Model / R2X cum / R2Y cum / Q2 cum / CV-ANOVA / Percentage of correct prediction (internal validation)
1 / 0.25 / 0.942 / 0.696 / 1.12*10-13 / 100
2 / 0.19 / 0.927 / 0.672 / 1.27*10-14 / 99.3
3 / 0.194 / 0.935 / 0.638 / 2.04*10-12 / 100
4 / 0.27 / 0.898 / 0.657 / 4.83*10-8 / 98.61
5 / 0.218 / 0.93 / 0.656 / 1.19*10-11 / 98.91
6 / 0.243 / 0.912 / 0.646 / 7.07*10-9 / 98.61
7 / 0.194 / 0.945 / 0.677 / 6.82*10-16 / 100
8 / 0.229 / 0.918 / 0.611 / 2.41*10-7 / 99.31
9 / 0.259 / 0.893 / 0.659 / 2.04*10-7 / 99.31
10 / 0.184 / 0.93 / 0.646 / 1.11*10-11 / 99.31
Total (median) / 0.22 / 0.93 / 0.66 / 1.15*10-11 / 99.31

Table e-1: Summary of OPLS-DA models (MND vs control patients) from 10 independent training sets. The modeled variations in X (R2X(cum)) and Y (R2Y(cum)) matrices on spectral datasets, predictability of the model (Q²), CV-ANOVA and percentage of correct prediction in the training set (i.e. internal validation) are given. Models were generated from 80% (n=145 out of 181) of the entire cohort; data from 76 randomly and independently selected MND and 69 controls patients were used.

Figure e-1 : Principal Component Analysis Score plot for A: MND patients (n=95), turquoise dot: ALS, dark blue dot: other motor neuron disorders and B : control patients (n=86), from light to dark green, respectively: MS :multiple sclerosis, APN: axonal peripheral neuropathy; CIDP: chronic inflammatory demyelinating polyradiculoneuropathy; other : other neurological diseases.
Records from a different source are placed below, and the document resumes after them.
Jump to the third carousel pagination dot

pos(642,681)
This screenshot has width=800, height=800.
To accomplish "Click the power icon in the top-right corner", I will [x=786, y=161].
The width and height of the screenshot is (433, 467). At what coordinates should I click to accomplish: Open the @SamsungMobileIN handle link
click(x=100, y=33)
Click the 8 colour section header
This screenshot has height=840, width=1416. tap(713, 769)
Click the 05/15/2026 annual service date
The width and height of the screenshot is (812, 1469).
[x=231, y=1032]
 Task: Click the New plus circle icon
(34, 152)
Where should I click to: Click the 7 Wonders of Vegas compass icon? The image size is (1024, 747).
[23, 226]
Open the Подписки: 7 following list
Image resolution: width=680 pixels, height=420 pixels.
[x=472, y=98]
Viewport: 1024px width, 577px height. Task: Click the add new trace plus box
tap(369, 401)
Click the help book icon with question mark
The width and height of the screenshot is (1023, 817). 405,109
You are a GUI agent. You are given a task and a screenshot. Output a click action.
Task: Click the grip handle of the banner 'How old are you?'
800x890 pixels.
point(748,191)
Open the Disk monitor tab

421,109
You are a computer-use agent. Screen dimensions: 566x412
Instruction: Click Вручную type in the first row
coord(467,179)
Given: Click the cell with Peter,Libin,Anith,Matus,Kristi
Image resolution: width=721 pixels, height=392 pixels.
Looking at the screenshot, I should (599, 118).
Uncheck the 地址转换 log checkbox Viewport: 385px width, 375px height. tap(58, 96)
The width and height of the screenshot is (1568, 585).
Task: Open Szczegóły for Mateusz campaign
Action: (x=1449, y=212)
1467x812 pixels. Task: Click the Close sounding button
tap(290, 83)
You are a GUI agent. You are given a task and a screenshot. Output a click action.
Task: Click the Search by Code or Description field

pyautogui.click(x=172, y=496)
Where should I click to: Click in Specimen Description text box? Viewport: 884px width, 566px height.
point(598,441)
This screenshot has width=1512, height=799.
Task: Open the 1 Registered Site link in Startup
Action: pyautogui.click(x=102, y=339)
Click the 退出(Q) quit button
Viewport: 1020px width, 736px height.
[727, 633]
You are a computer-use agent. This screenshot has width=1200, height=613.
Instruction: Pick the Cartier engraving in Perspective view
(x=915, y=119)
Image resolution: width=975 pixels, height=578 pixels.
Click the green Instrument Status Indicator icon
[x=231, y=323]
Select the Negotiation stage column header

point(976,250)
Figure e-2 : Scatter plot of OPLS-DA scores from the NMR examination of CSF samples of the entire cohort (internal validation). MND patients (n=95): blue dot (turquoise dot: ALS, dark blue dot: other motor neuron disorders); Control patients (n=86): green dot; from light to dark green, respectively: MS :multiple sclerosis, APN: axonal peripheral neuropathy; CIDP: chronic inflammatory demyelinating polyradiculoneuropathy; other : other neurological diseases.

e1-Methods

Using Carr-Purcell-Meiboom-Gill (CPMG) sequences spin echo spectra were obtained on 32K data points with a spectral width of 7500Hz. Prior to Fourier transformation (FT), the FIDs were zero-filled to 64K data points which provided sufficient data points for each resonance. Spectra were processed using WinNMR version 3.5 software (Bruker Daltonik, Karlsruhe, Germany). All spectra were corrected for phase distortion and the baseline was manually corrected for each spectrum.

The 1H-NMR spectra were automatically reduced to ASCII files using the AMIX software package (Analysis of MIXture, version 3.1.5, BrukerBiospin, Karslruhe, Germany). The regions containing water (4.70 – 5.51 ppm) signal were removed from each spectrum to eliminate baseline effects of imperfect water saturation. Spectral intensities were scaled to the total intensity and reduced to equidistant integrated regions of 0.005 ppm (buckets) over the chemical shift range of 0.7-9.5 ppm. Before multivariate analyses, the NMR spectral datasets were preprocessed using the peak alignment algorithm icoshift ( in order to minimize spectral peak shift caused by residual pH differences within samples. The corresponding realigned bucket tables were then exported.

e2-Methods

A Principal component analysis (PCA) was done first as unsupervised clustering to identify similarities or differences between sample profiles. Grouping, trends and outliers were examined from scatter plots generated by the program. Orthogonal partial least-squares discriminant analysis (OPLS-DA) evaluated variations in buckets between groups. The OPLS-DA was cross validated by withholding one-seventh of the samples in seven successive simulations such that each sample was omitted once in order to guard against over fitting. This approach meant that the OPLS-DA was built from one “predictive” component and two or more orthogonal components. Q2 and R2 assessed the robustness of the model. R2is defined as a fraction of the variance explained by a component. Cross validation of R2 gives Q2, which represents the proportion of total variation predicted by a component.The set of multiple models resulting from the cross validation was used to calculate jack-knife uncertainty measures.